• Problem: In the material below, find every line containing the string "Team" and return it.

** Source records follows **

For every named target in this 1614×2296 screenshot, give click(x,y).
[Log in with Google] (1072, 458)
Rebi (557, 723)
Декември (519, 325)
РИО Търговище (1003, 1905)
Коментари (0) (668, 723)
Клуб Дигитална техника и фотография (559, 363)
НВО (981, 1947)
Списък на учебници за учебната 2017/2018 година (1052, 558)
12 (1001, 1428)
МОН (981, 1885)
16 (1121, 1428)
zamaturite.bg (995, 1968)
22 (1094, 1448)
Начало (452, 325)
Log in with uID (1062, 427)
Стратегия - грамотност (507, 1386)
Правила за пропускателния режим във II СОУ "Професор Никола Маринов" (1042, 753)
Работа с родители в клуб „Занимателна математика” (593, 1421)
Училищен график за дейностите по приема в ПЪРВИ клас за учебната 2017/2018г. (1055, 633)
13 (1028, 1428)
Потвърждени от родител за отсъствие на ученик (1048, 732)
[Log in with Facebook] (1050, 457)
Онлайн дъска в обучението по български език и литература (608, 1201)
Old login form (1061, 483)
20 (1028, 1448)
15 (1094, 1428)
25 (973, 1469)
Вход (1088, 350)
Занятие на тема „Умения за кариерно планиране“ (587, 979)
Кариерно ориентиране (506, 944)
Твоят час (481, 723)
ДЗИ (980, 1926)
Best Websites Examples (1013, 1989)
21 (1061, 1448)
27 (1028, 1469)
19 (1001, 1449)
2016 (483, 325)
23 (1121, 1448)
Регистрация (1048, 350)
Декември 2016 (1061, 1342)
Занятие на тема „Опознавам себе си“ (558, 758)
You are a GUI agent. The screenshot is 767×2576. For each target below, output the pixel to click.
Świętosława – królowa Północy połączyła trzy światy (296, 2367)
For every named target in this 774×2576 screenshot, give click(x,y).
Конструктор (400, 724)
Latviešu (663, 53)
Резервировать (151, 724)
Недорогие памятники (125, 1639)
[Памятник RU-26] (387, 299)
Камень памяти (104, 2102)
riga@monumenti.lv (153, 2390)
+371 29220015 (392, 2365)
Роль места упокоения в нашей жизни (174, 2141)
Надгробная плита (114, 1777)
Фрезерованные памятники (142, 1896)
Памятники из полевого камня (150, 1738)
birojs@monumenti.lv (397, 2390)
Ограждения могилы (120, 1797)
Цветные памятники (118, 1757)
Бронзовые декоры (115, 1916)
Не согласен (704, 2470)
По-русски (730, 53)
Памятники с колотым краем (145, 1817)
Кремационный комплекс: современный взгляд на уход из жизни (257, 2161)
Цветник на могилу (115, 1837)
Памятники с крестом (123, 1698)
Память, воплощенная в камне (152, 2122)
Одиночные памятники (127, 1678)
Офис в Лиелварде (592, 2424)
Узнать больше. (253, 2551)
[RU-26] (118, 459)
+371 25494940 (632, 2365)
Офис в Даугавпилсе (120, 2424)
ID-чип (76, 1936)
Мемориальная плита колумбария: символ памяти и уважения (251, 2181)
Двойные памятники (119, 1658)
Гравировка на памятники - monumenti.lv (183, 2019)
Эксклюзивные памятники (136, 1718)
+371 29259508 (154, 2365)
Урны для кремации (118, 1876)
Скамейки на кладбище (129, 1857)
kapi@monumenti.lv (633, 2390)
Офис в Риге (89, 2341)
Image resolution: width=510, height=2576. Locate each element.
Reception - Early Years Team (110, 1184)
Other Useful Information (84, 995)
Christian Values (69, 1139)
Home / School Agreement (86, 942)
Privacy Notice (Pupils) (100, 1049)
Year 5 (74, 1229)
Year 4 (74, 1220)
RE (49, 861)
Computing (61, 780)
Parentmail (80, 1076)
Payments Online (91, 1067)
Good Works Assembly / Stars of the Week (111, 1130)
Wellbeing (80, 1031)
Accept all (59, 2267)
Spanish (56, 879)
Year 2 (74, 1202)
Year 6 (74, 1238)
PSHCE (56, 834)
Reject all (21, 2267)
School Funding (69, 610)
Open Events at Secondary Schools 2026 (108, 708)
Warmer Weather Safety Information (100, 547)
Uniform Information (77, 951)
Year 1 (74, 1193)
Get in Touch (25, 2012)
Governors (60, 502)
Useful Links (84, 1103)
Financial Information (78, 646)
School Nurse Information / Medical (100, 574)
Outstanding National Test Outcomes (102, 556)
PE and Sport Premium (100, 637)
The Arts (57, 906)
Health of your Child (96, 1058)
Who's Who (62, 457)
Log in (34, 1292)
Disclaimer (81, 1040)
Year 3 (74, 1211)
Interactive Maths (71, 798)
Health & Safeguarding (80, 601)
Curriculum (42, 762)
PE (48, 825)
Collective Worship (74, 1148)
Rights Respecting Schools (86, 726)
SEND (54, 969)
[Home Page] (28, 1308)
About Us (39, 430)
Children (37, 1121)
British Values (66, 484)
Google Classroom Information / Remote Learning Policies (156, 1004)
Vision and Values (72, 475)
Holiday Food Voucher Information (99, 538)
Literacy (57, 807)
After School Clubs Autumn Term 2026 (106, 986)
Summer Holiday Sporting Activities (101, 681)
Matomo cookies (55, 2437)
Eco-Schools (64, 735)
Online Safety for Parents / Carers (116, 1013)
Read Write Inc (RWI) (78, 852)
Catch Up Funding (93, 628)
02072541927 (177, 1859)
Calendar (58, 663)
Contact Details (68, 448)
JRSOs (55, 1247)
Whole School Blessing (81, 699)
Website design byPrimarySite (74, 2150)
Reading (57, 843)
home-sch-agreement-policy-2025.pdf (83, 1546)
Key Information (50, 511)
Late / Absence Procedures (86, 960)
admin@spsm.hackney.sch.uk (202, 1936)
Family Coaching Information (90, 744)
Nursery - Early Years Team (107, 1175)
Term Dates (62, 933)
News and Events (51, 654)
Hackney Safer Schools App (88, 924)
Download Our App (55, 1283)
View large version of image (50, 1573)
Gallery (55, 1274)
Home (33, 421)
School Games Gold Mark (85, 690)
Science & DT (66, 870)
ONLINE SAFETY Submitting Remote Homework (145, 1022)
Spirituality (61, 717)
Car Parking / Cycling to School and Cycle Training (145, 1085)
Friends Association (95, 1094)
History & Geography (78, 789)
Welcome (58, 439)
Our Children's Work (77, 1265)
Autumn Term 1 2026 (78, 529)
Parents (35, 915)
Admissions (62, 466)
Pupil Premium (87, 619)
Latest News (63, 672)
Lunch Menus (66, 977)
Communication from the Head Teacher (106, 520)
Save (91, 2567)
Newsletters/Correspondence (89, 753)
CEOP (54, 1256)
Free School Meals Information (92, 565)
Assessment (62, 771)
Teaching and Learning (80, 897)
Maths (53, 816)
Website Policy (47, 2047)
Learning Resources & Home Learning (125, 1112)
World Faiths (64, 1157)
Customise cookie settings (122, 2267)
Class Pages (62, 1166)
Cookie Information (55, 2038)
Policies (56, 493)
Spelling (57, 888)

** End of Source records **

• Expected answer:
Reception - Early Years Team (110, 1184)
Nursery - Early Years Team (107, 1175)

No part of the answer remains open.